Des altérations du microbiote (flore intestinale) pourraient jouer un rôle précoce dans le développement de la SLA. Ce projet propose de cibler à la fois le cerveau et l’intestin, en leur faisant produire de manière autonome leur propre solution thérapeutique (intrabodies) pour neutraliser la protéine TDP43, pathologiquement agrégée chez la majorité des patients, et améliorer ainsi l’efficacité des traitements. 

Le projet ATAC-TDP43, s’attaque directement à la principale protéine pathologiquement impliquée dans la SLA : TDP-43.  Dans près de 97 % des cas, cette protéine s’accumule anormalement dans les neurones et devient toxique pour les cellules. Le projet développe donc une stratégie de thérapie génique très innovante utilisant des “intrabodies” : de petites molécules capables de neutraliser TDP-43. Ces intrabodies sont directement fabriqués dans les cellules grâce à un mode d’emploi distribué dans l’organisme par des vecteurs viraux. Cette technique, déjà utilisée dans certaines thérapies géniques neurologiques, permet d’obtenir une production durable d’intrabodies dans le cerveau… mais aussi dans l’intestin.  Ce projet exploite en effet l’idée extrêmement moderne que le microbiote serait impliqué très précocement dans la SLA. Les scientifiques cherchent donc à savoir si cibler simultanément le cerveau et l’intestin pourrait améliorer l’efficacité thérapeutique des traitements. Ce projet combine thérapie génique, biomarqueurs, microbiote, métabolomique, intelligence artificielle et utilise des modèles animaux avancés.

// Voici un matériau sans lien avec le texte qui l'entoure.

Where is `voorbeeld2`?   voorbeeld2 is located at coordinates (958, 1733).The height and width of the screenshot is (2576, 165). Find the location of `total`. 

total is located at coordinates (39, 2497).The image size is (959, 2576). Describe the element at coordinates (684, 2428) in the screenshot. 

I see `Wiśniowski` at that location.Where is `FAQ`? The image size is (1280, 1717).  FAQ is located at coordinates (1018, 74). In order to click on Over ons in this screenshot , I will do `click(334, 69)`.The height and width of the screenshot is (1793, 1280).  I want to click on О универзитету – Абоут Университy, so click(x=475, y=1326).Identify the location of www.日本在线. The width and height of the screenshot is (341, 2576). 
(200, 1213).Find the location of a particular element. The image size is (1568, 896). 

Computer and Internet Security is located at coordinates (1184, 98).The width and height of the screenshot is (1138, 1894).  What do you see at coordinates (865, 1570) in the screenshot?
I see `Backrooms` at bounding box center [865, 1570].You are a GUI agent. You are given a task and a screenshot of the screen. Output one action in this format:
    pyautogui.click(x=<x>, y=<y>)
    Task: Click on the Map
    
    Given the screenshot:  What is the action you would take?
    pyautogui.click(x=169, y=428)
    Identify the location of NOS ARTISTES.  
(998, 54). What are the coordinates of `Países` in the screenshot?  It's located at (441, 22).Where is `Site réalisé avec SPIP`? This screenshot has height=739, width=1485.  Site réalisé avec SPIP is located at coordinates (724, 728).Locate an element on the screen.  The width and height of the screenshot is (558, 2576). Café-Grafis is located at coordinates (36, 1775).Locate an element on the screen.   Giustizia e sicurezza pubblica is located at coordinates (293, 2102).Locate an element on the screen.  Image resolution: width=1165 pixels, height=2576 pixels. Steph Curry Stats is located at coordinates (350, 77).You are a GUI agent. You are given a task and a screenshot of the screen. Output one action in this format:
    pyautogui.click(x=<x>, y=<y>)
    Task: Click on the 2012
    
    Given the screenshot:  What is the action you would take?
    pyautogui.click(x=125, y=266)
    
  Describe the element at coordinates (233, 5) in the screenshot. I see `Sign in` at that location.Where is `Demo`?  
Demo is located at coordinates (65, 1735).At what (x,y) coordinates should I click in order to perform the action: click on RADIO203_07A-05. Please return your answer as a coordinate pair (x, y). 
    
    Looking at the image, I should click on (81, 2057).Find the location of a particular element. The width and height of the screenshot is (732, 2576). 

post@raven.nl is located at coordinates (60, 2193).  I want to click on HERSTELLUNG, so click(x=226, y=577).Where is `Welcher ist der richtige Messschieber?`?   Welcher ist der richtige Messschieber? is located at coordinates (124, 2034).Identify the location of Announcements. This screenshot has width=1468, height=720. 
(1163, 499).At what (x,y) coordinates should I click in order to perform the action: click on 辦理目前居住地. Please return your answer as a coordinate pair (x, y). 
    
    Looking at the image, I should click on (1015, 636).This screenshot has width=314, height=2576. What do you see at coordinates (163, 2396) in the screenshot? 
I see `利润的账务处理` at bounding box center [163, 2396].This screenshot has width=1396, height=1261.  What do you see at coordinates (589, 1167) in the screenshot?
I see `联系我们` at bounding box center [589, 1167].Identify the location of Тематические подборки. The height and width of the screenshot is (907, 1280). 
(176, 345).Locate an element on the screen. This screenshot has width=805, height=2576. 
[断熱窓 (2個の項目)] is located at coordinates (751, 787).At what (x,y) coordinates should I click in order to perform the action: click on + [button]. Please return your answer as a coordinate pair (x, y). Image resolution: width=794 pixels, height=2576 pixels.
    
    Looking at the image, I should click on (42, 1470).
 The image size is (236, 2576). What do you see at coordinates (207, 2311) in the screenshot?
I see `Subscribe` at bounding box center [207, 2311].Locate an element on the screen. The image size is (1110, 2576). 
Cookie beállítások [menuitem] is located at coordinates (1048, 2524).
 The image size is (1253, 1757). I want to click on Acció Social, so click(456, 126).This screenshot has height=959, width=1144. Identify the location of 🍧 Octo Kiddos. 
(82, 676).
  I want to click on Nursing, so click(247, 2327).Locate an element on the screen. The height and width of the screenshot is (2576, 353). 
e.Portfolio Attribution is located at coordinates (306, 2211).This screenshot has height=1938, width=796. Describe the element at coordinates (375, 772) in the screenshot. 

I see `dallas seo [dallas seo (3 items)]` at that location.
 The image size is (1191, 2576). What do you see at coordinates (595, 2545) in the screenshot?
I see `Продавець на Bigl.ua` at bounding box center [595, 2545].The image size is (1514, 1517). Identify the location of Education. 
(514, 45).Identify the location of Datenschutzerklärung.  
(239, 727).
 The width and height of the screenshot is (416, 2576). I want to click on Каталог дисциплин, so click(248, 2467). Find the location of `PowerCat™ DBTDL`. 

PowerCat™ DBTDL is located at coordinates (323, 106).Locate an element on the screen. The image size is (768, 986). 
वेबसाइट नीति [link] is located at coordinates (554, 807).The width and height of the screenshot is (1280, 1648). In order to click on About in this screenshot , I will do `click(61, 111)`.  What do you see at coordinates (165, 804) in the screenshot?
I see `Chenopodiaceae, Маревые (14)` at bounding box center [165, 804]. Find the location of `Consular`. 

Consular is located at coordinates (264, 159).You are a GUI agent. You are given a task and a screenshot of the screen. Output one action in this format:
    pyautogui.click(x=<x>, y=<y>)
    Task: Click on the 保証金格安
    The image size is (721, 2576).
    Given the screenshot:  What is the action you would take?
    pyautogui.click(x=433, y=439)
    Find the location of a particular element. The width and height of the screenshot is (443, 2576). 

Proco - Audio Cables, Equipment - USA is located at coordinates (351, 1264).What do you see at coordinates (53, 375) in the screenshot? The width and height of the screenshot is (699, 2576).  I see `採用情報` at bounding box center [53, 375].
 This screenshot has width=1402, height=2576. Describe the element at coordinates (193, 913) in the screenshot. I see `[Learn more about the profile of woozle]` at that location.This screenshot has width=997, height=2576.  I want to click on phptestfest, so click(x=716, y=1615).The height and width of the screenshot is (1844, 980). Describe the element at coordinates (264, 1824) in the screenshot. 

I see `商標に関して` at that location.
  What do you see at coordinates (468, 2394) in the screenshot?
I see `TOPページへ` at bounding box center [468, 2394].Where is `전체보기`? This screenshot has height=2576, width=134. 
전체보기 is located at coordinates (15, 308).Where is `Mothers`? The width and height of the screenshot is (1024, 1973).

Les premiers résultats précliniques sont déjà encourageants, avec une amélioration des performances motrices et de certains biomarqueurs après traitement sur les animaux modèles de la SLA. Ces avancées laissent espérer une transition future vers la clinique. 

Projet MAORYS : immunité et repositionnement

Ciblage translationnel des cellules immunitaires lymphoïdes et myéloïdes dans la SLA 

Dr Cédric Raoul – Directeur de Recherche Inserm à l’Institut des Neurosciences de Montpellier

Ce projet cherche à identifier les molécules thérapeutiques déjà existantes sur le marché et dont le mécanisme cible les dysfonctionnements immunitaires observés dans la SLA afin de le “rééquilibrer” dans l’organisme. L’objectif est de combiner ces molécules de manière pertinente pour ralentir la progression de la maladie.  

MAORYS part d’un constat : dans la SLA, le système immunitaire devient progressivement toxique. Le projet cherche donc à rééquilibrer certaines cellules immunitaires protectrices et à bloquer les cellules inflammatoires délétères en utilisant des molécules thérapeutiques existant déjà sur le marché pour d’autres applications. Des combinaisons thérapeutiques immunitaires ont déjà été identifiées par l’équipe et leur efficacité est en cours d’étude. En s’appuyant à la fois sur les mécanismes immunologiques, métaboliques et inflammatoires altérés dans la SLA, le projet MAORYS propose une stratégie de repositionnement thérapeutique et de médecine combinatoire innovante pour accélérer le développement de molécules efficaces contre la maladie.